The process as described before worked out common logarithms, although there isn’t much reason that it has to be those. It’s a bit convenient, because if you want the logarithm of 47.2286 you’ll want to shift that to the logarithm of 4.72286 plus the logarithm of 10, and the common logarithm of 10 is a nice, easy 1. The same logic works in natural logarithms: the natural logarithm of 47.2286 is the natural logarithm of 4.72286 plus the natural logarithm of 10, but the natural logarithm of 10 is a not-quite-catchy 2.3026 (approximately).
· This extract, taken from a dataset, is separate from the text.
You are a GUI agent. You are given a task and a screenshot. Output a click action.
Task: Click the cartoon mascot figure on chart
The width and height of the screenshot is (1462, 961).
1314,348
You pretty much have to decide whether you want to deal with factors of 10 being an unpleasant number or do deal with calculating natural logarithms and then multiplying them by the common logarithm of e, about 0.43429.

But the point is if you found yourself with no computational tools, but plenty of paper and time, you could reconstruct logarithms for any number you liked pretty well: decide whether you want natural or common logarithms. I’d probably try working out both, since there’s presumably the time, after all, and who knows what kind of problems I’ll want to work out afterwards. And I can get quite nice accuracy after working out maybe 36 logarithms using the formula:

$\log_e\left(1 + h\right) = h - \frac12 h^2 + \frac13 h^3 - \frac14 h^4 + \frac15 h^5 - \cdots$

This will work very well for numbers like 1.1, 1.2, 1.01, 1.02, and so on: for this formula to work, h has to be between -1 and 1, or put another way, we have to be looking for the logarithms of numbers between 0 and 2. And it takes fewer terms to get the result as precise as you want the closer h is to zero, that is, the closer the number whose logarithm we want is to 1.

So most of my reference table is easy enough to make. But there’s a column left out: what is the logarithm of 2? Or 3, or 4, or so on? The infinite-series formula there doesn’t work that far out, and if you give it a try, let’s say with the logarithm of 5, you get a good bit of nonsense, numbers swinging positive and negative and ever-larger.

Of course we’re not limited to formulas; we can think, too. 3, for example, is equal to 1.5 times 2, so the logarithm of 3 is the logarithm of 1.5 2 plus the logarithm of 2, and we have the logarithm of 1.5, and the logarithm of 2 is … OK, that’s a bit of a problem. But if we had the logarithm of 2, we’d be able to work out the logarithm of 4 — it’s just twice that — and we could get to other numbers pretty easily: 5 is, among other things, 2 times 2 times 1.25 so its logarithm is twice the logarithm of 2 plus the logarithm of 1.25. We’d have to work out the logarithm of 1.25, but we can do that by formula. 6 is 2 times 2 times 1.5, and we already had 1.5 worked out. 7 is 2 times 2 times 1.75, and we have a formula for the logarithm of 1.75. 8 is 2 times 2 times 2, so, triple whatever the logarithm of 2 is. 9 is 3 times 3, so, double the logarithm of 3.

We’re not required to do things this way. I just picked some nice, easy ways to factor the whole numbers up to 9, and that didn’t seem to demand doing too much more work. I’d need the logarithms of 1.25 and 1.75, as well as 2, but I can use the formula or, for that matter, work it out using the rest of my table: 1.25 is 1.2 times 1.04 times 1.001 times 1.000602, approximately. But there are infinitely many ways to get 3 by multiplying together numbers between 1 and 2, and we can use any that are convenient.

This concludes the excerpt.